For UniProt records, the entry field is the unique identifier for the the record, though it is not as stable of an identifier as the accession. The entry field is hyperlinked to EBI's UniProt server. For Ensembl records, the Entry field contains the Ensembl Gene ID related to this record, and is hyperlinked to the Ensembl Gene Report page.

UniProt variants use an alternate form of the entry name, which enumerates the splice variant, variant, and conflicts given in the database record. A value of 0 means it is the standard form. For example, KAPA_MOUSE-1-0-0 refers to a splice variant, KAPA_MOUSE-0-0-1 refers to a sequence conflict, and KAPA_MOUSE-1-0-1 is a combination of the splice variant and the conflict.

Name

For the sequences with a GI number, this is the title used in the Fasta header in their non-redundant protein Fasta file. For UniProt sequences, it is a combination of the description (DE) and organism (OS) lines.

Length

The sequence length in number of amino acids.

Update

The last date the sequence database record was updated by the author in the given database (Genbank, SwissProt, etc.)

Species

The unique species name as given in the NCBI Taxonomy database. This field is hyperlinked to the NCBI Taxonomy browser, where one can see taxonomic hierarchy.

How Protein Records Are Obtained

Molecule Pages are defined by a unique protein sequence, generally one that is associated with a unique database record which NCBI has assigned a GI number. A combination of Entrez Gene (and MGD for mouse sequences), UniProt references, sequence, and taxonomy information is used to find related protein records.
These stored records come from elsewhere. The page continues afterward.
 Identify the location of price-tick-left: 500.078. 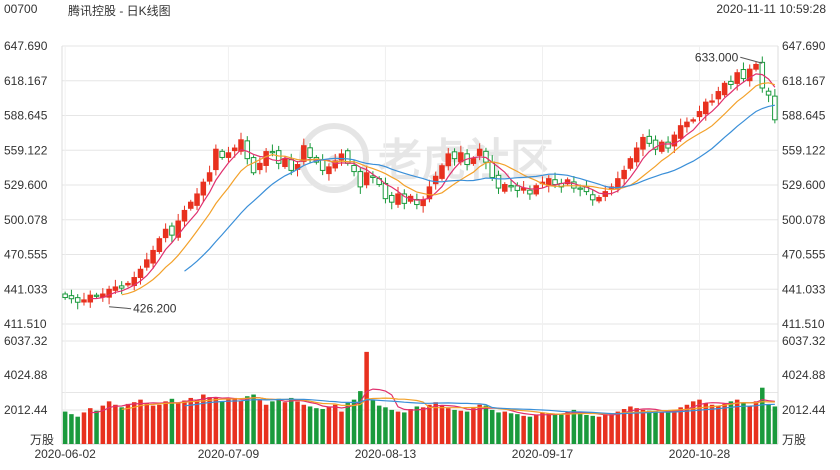
(26, 220).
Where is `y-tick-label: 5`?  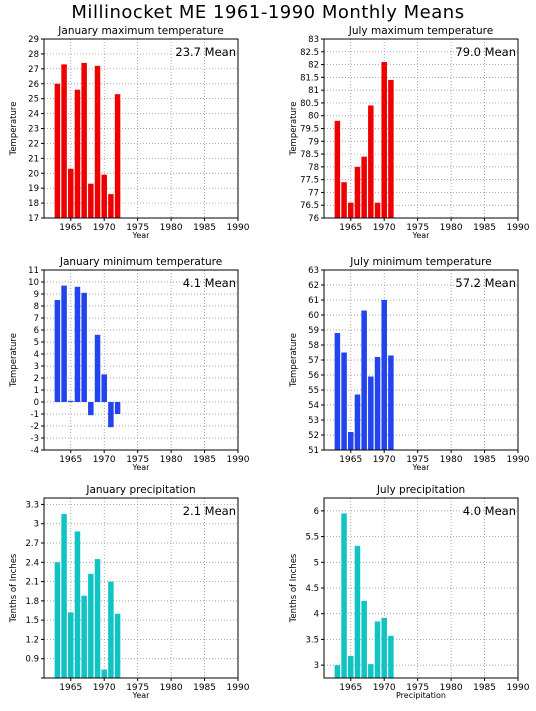
y-tick-label: 5 is located at coordinates (316, 563).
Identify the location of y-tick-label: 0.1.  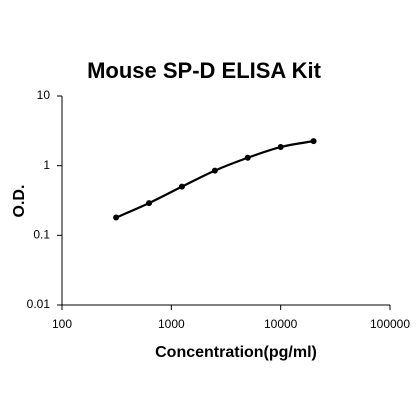
(42, 235).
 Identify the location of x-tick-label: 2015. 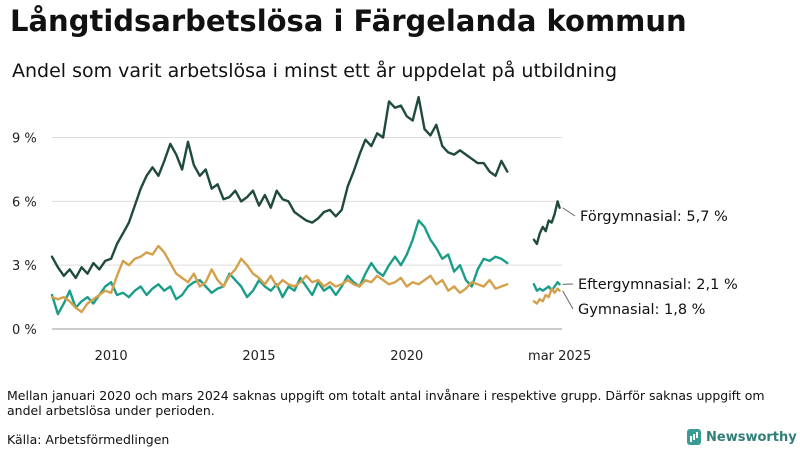
(258, 356).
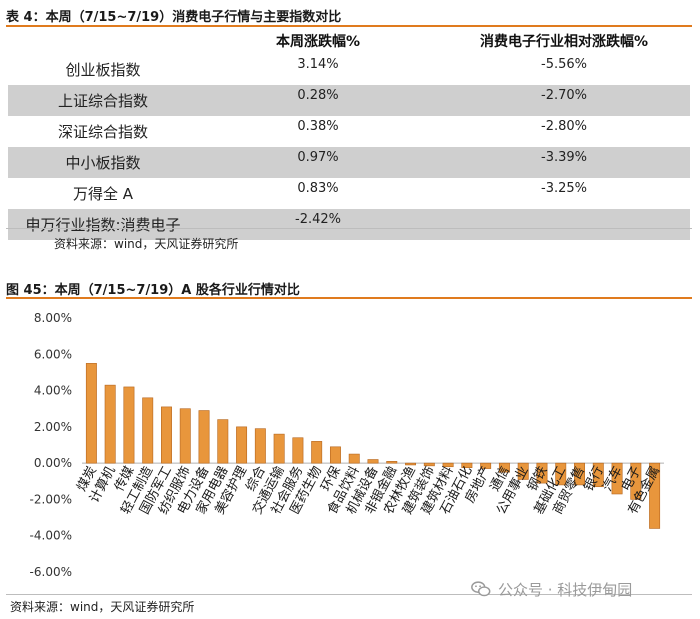 This screenshot has width=700, height=619. I want to click on table-row: 中小板指数 0.97% -3.39%, so click(349, 162).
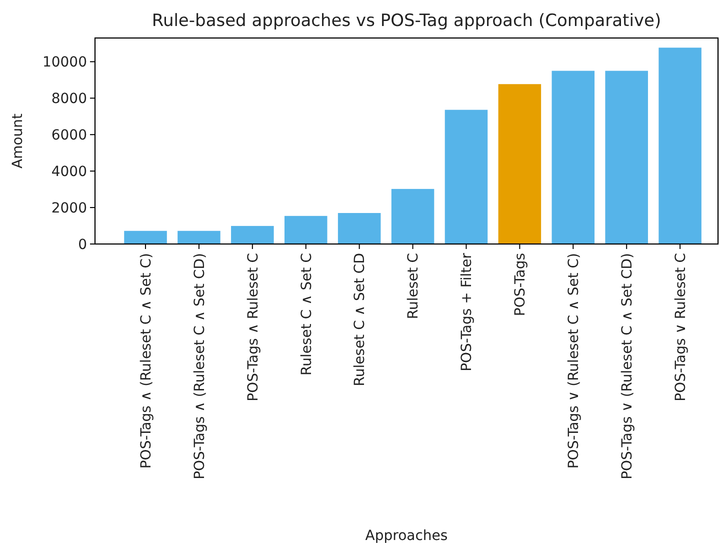  I want to click on x-tick-label: POS-Tags ∨ (Ruleset C ∧ Set C), so click(574, 361).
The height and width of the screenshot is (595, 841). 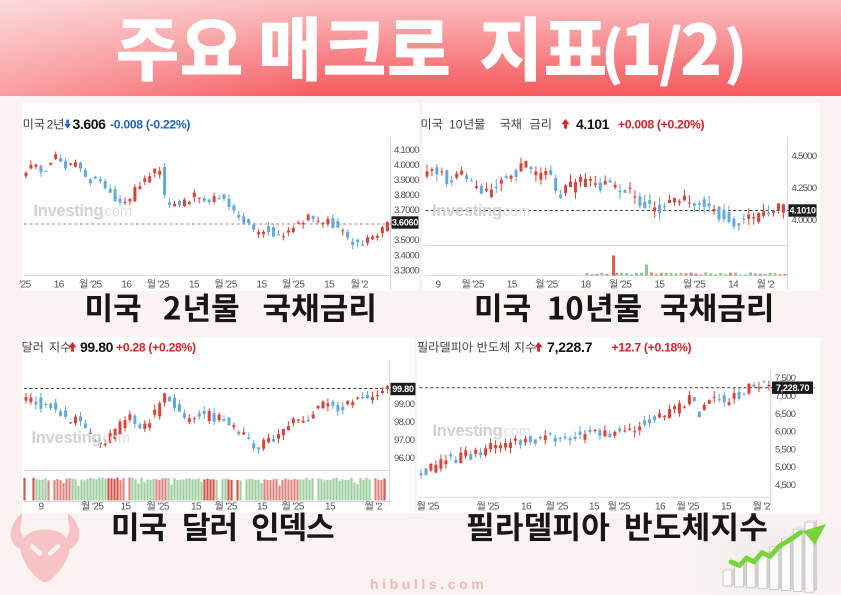 What do you see at coordinates (793, 388) in the screenshot?
I see `svg-text: 7,228.70` at bounding box center [793, 388].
The first step in finding relating protein database records is to relate the defining protein database accession or GI number to a Entrez Gene record, if possible. The Entrez Gene record is used to generate a list of known related records. UniProt references to EMBL translations are used as an additional mechanism to link the UniProt record to Entrez Gene. For mouse records, Mouse Genome Database (MGD) references in the UniProt records also can be used to link UniProt to Entrez Gene, because there is roughly a one-to-one correspondance between Entrez Gene mouse records and MGD records.
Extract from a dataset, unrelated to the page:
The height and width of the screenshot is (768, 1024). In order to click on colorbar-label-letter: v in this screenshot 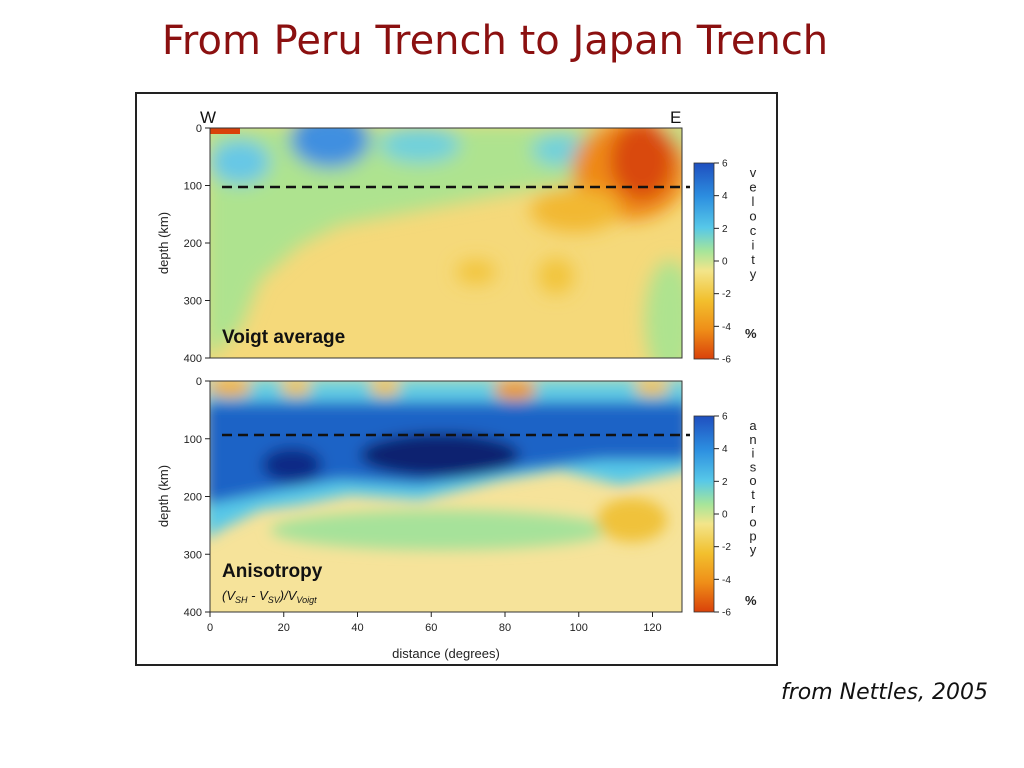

Taxonomy grouping is somewhat more complex than the use of a specific species (i.e. a specific NCBI Taxonomy ID). Because Entrez Gene refers to a few species variants in some of its mouse and rat records (for example, Mus pahari, Rattus rattus, etc.), we chose to use everything in the Mus genus to be part of the mouse sequence record group, and everything in the Rat genus to be part of the rat sequence record group.

Since we also have UniProt variants in our non-redundant protein database, we include all of them in the list of protein database records. This adds to the information known about all the related protein records (for example, knowing that a UniProt variant has the same sequence as a Refseq sequence). UniProt references are used to find PIR records that are related to the gene.

After the list of related records has been compiled, another pass of the analysis is made, by the use of sequence and species identity. All records with the same sequence and species of all the related records are found, and if any did not previously show up as being related, they are considered possibly related. All those records are then compared to Entrez Gene and UniProt in the same fashion as before.